Hace tiempo que, en esta sociedad de gente sobrealimentada -algunos más que otros, es obvio- habitamos el reino que se sitúa entre la obesidad y la anorexia, como es propio de nuestro vivir/sin vivir (vivo que no vivo en mí) desdoblado, bipolar, zumbadísimo. Y ambos trastornos alimentarios/mentales forman parte del sistema capitalistaloide al que pertenecemos (y que hemos elegido o siemplemente nos han impuesto, por qué quién es capaz de elegir si ya lo hacen otros por nosotros), donde el consumismo y las apariencias nos traen por la calle de la amargura.
La tasa de obesidad entre los niños, y supongo que entre adultos bercianos, es “preocupante”, como en otros lugares del país, ¿de qué país? Más o menos.

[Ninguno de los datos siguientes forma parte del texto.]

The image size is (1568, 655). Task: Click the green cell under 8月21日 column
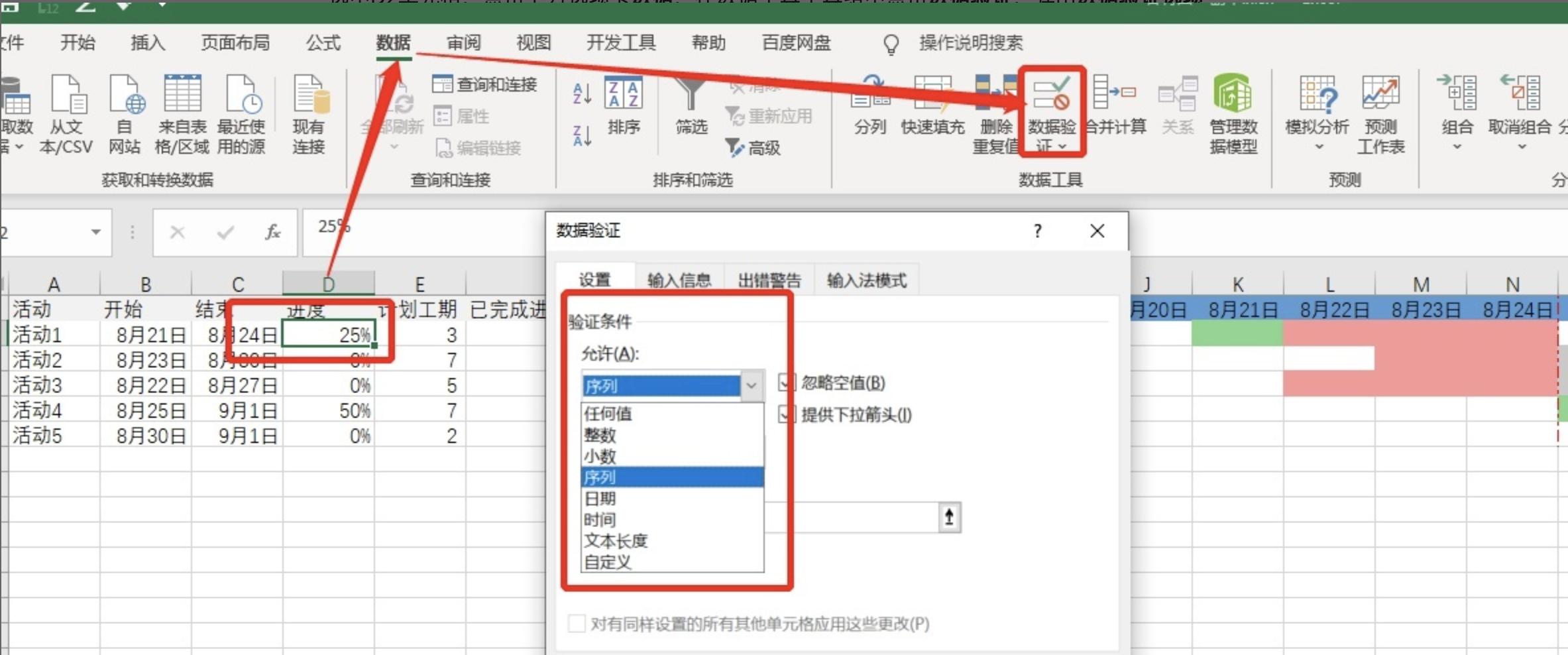1237,334
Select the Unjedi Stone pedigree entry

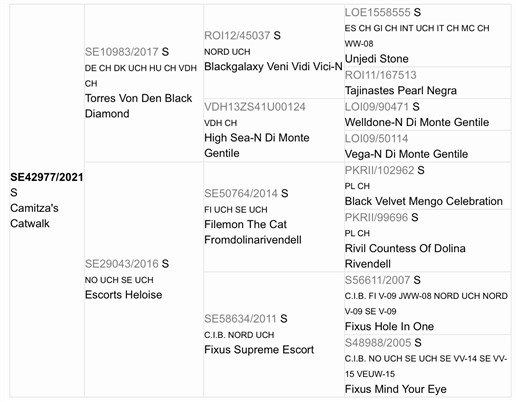[x=376, y=59]
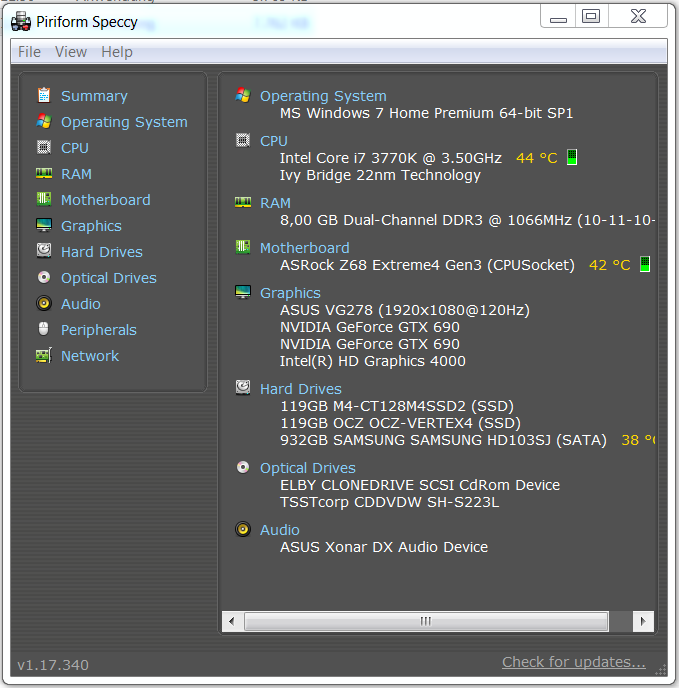The image size is (679, 688).
Task: Click the horizontal scrollbar thumb
Action: (x=426, y=621)
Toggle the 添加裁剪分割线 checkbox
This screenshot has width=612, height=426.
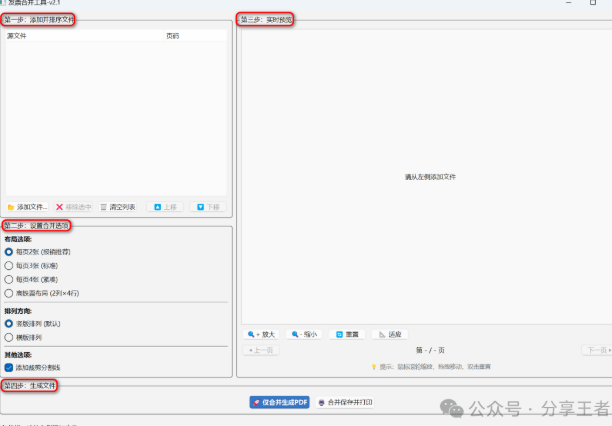click(x=9, y=368)
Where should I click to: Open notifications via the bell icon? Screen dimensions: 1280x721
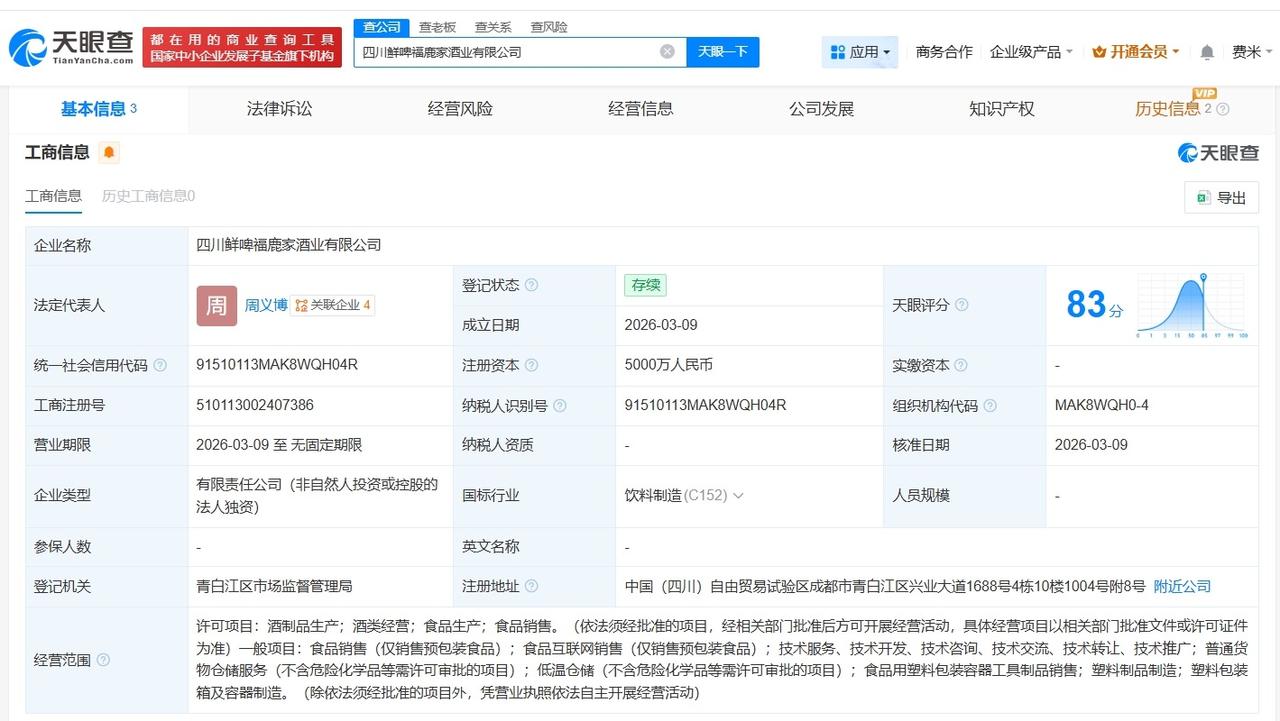click(x=1206, y=50)
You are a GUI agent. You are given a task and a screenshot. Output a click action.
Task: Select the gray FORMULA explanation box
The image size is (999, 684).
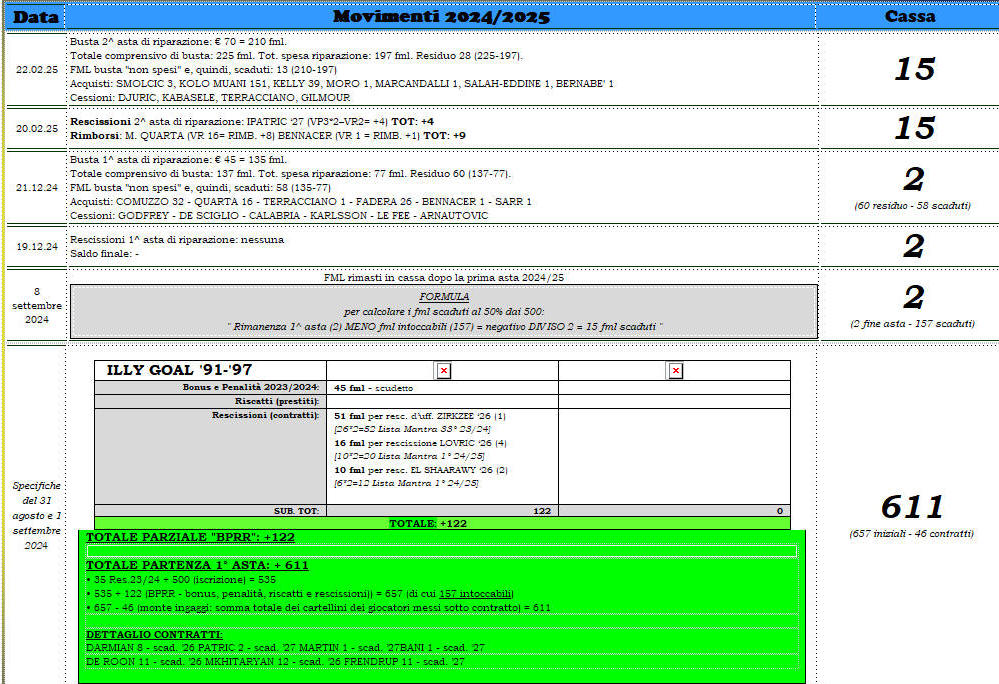click(x=443, y=311)
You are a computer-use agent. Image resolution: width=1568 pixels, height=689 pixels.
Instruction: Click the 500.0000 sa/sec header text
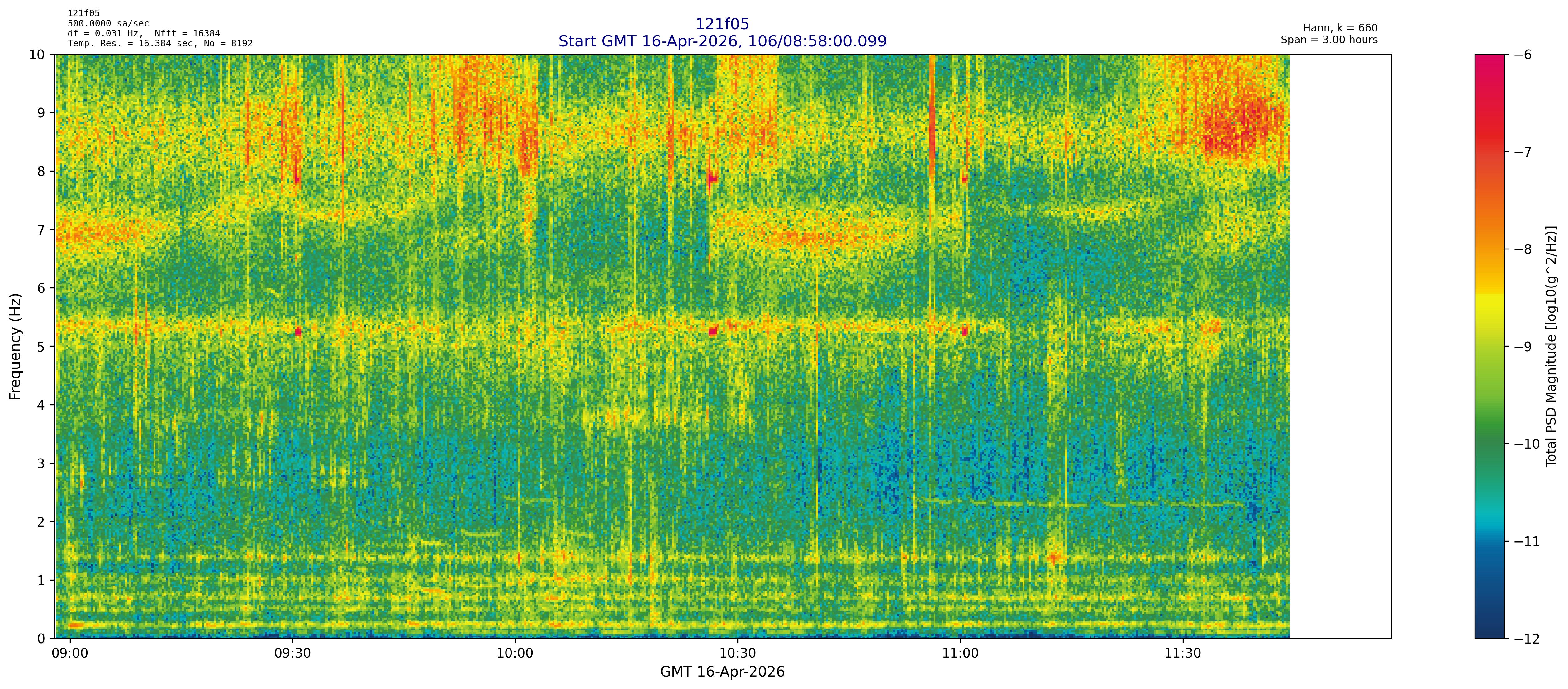pyautogui.click(x=108, y=24)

Nos alimentamos como gorrinos, y a veces comemos como descosidos para calmar nuestra ansiedad, ese no saber qué hacer con nuestras vidas, huecas de contenido y rellenas de basura, cómo no vamos a estar obesos o gordos como albóndigas rellenas de pimientos morrones.
Por otra parte, el escaparate social, en que nos reflejamos, nos pide que tengamos una figura modélica, y ahí nos estrellamos contra la realidad hecha de fantasmas y por fantasmas de libertad (que diría el surrealista Bueñuel, don Luis). Porque la obesidad, con el consiguiente colesterol, corresponde a una sociedad sobrealimentada de grasas saturadas, y un estarse quieto delante de un “ordenata”, una televisón, una nintendo, cualquier videojuego... A los nenes les encanta, y los adultos no le hacen ascos.
Supongo que un nómada no tiene ni colesterol ni obesidad, y si no que se lo pregunten a los bereberes, a quienes por lo demás no les gusta hincar el diente a la grasaca, salvo un corderito bien rostizado a la brasa.
Los cubanos tampoco tiene nada de colesterol, bueno no estoy seguro, porque o bien no comen o se alimentan con mierdas, y los bercianos de hace cincuenta años, que trabajaban en el campo o en la mina, ni tenían obesidad ni colesterol, aunque le dieran al tocinamen y las “patacas”. Entonces, casi nadie se miraba mucho, porque las revisiones médicas eran para los señoritangos y madamas.
En cuanto a la anorexia, que es una patología cerebral y familiar, rechaza la alimentación como rechazo a las falsas apariencias y convenciones, esto es, rechaza la vida misma, tal como nos la sirven enlatada, artificial. Vean esas modelos, pobreciñas, que no comen porque tienen que dar imagen de pitiminís de cara a la pasarela, y acaban en la tumba. No hay nada peor como caer en las garras del dinero fácil, y ser víctimas de un sistema que las somete a la tortura de la imagen, porque las anoréxicas tienen una percepción distorsionada de su imagen corporal, se ven gordas aunque estén como esqueletos, y su autoestima está por los suelos, o sea, que no se quieren nada, porque en verdad rechazan a su familia, que se ha preocupado en exceso por su éxito y aspecto externo, y por ende rechazan a la sociedad en que viven, como culpable de sus males. Utilizan el autoengaño en exceso como mecanismo defensivo, y acaban matándose al declararse en huelga de hambre. He conocido a alguna anoréxica. En Dijon, por ejemplo, conocí a una gallega, que luego de hablar con ella largo y tendido, le solté, así a bocajarro, ¿tú no serás anoréxica o habrás sido anoréxica? "Pero cómo lo sabes", me dijo ella. Pues sí, aquella gachí lucía, por lo demás, buena figura, estaba guapita, aunque sus palabras la delataban.
Cuba es un buen lugar para curar la anorexia, como me contara mi estimado Mario Gaviria, un sociólogo navarro afincado en La Habana. Hace algún tiempo el señor Gaviria vivía gran parte del año en la capital cubana. Ahora no sé qué será de él. Pero sobre esto debería volver en otro momento.
En nuestro Bierzo, más que anorexia, lo que está a la orden del día es la obesidad. No se extraña uno, con tanto chorizo y botillo.